Он знал, что она придет. Оставил хлебные крошки - рассыпанные легкой рукой виспы с тихим гудением встретили бы ее, провели по нужной тропе, а потом исчезли, передавая эстафету следующему собрату-духу. И все же, даже несмотря на все предосторожности, Фейнриэль не сразу заслышал чужих шагов, но обернувшись - просиял искренней улыбкой.
- Хоук!..
Это была именно она - молодая женщина, которой так восхищался сомниари и которой был стольким обязан. Почти не изменилась - но то были лишь проделки Тени, показывающей каждому участнику встречи то, что тот ожидал увидеть - темноволосую отступницу и все еще нескладного, но уже не такого угловатого подростка. Помедлив, Фейнриэль движением руки стер этот ненужный флер, возвращая и Хоук, и самого себя в реальный возраст.

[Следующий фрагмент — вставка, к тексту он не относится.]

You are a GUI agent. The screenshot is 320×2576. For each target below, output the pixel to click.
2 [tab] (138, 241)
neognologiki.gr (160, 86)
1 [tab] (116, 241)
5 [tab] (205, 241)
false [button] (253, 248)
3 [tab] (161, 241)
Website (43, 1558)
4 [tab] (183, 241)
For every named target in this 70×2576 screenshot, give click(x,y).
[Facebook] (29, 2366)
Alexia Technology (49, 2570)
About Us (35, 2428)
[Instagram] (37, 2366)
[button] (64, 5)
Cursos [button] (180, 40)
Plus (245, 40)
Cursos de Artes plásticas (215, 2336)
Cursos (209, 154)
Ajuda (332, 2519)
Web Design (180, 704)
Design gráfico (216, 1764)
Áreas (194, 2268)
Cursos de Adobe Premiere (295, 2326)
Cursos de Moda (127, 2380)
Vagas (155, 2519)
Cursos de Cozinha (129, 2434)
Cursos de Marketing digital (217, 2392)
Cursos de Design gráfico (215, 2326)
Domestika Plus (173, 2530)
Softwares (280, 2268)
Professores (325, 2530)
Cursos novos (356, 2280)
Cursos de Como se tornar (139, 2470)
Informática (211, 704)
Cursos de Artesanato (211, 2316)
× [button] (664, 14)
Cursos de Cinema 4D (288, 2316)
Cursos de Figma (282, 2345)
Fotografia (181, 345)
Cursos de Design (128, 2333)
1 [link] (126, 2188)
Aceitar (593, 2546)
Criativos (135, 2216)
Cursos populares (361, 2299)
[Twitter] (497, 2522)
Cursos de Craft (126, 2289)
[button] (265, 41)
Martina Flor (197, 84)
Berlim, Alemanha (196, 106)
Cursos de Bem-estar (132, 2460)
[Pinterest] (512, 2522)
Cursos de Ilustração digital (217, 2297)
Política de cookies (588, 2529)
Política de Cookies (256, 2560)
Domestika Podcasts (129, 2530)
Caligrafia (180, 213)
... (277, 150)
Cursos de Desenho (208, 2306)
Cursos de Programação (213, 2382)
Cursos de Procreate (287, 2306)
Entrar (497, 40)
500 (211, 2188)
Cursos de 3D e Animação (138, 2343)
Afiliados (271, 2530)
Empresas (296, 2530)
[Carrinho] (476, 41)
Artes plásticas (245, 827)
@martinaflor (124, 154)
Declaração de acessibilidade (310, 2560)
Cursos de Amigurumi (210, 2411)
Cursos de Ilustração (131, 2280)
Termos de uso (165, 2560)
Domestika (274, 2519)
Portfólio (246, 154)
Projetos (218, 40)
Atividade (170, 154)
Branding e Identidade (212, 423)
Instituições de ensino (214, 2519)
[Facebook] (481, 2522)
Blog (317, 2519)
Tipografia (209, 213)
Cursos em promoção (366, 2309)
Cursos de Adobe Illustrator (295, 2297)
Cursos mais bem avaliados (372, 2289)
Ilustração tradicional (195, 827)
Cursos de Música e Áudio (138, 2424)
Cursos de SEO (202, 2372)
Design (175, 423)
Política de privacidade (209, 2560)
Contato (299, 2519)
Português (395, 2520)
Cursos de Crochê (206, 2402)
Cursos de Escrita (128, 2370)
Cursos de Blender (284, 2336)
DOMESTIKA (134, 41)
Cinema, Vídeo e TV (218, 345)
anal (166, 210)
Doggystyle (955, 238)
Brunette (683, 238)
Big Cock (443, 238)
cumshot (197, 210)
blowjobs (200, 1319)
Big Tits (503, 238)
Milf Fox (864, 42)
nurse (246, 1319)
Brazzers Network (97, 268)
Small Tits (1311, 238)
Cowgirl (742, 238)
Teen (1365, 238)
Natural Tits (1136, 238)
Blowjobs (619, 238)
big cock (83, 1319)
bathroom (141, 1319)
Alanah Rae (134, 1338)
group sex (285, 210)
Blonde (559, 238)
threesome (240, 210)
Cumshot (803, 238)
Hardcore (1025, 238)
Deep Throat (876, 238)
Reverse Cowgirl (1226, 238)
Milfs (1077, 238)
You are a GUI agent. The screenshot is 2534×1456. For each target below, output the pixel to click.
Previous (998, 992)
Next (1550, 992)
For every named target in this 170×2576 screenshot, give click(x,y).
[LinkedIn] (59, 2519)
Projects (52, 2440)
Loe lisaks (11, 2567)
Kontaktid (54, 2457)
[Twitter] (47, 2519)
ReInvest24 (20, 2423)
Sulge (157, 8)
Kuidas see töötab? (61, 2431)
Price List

- Я искал тебя. Ждал... Я хочу спросить о столь многом, вот только не знаю, с чего же начать. За последнее время произошло много перемен. Как твои дела?
Поделиться32018-01-08 21:24:31
Ей снилась мама.
То был один из редких снов, когда ее образ не был осквернен страшным видением, наводнившим все сны Хоук о матери после охоты на Квентина; с содроганием вспоминала она грубые швы, наложенные черной магией безумца, покрытую сеткой сизых вен трупную кожу и, в противовес всей этой нечеловеческой жестокости, чудовищному насилию над всем, что было так дорого для Мариан – живые светлые глаза, едва-едва тронутые белесой пленкой слепоты.
Нет, сегодня Лиандра Хоук была не бледным призраком прошлого, но женщиной, утомленной старостью и годами трудов в земле, но не растратившей былых красоты и достоинства: она сидела в кресле у камина и возилась с шитьем – красными нитями по белому шелку герб семейства Амеллов обретал очертания под бережными стежками иглы, ведомой ее мягкими руками.
Хоук не смела подходить ближе, ибо знала, что Тень так же изменчива и обманчива, как омывающее Киркволл Недремлющее море, иной раз и летом доносящее холодное дыхание ветра до стен города. Она боялась потревожить столь искусно сотканное видение и баюкала свой утомленный разрухой разум такой редкой картиной спокойствия – ибо что еще оставалось ей по пробуждению, кроме драгоценных крупиц прошлого?
Лиандра пошевелилась в кресле, обернулась, посмотрела на нее и улыбнулась – тронутая в самое сердце, но осознающая, что в любой момент устами матери могут заговорить духи, желающие ей, Хоук, далеко не добра, Мариан лишь улыбнулась в ответ, не сдвинувшись с места: застывшая в преддверии материнской спальни, прислонилась плечом к косяку, скрестила руки под грудью и пожала плечами, не преступая порога, ибо он – всегда граница, за которой ее сон начинал безнадежно обращаться в бесполезный костяной ворох, насыпанный демонами для того, чтобы прикормить ее.
В поместье – в настоящем поместье – дверь материнской спальни всегда была заперта. Хоук крепко держала это в памяти, одергивая себя всякий раз, когда желание приблизиться, дотронуться до мягкой руки и сказать, как сильно она скучает, грозило возобладать над рассудком.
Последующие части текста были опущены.